What the task requires
Transcribe each of the entries exactly.
►
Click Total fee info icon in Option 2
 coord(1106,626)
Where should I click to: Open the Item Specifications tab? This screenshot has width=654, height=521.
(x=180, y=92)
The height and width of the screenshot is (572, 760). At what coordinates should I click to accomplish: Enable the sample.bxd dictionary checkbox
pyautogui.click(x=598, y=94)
◄
Final answer
Click Total fee info icon in Option 2
 coord(1106,626)
Where should I click to: Open the Item Specifications tab? This screenshot has width=654, height=521.
(x=180, y=92)
The height and width of the screenshot is (572, 760). At what coordinates should I click to accomplish: Enable the sample.bxd dictionary checkbox
pyautogui.click(x=598, y=94)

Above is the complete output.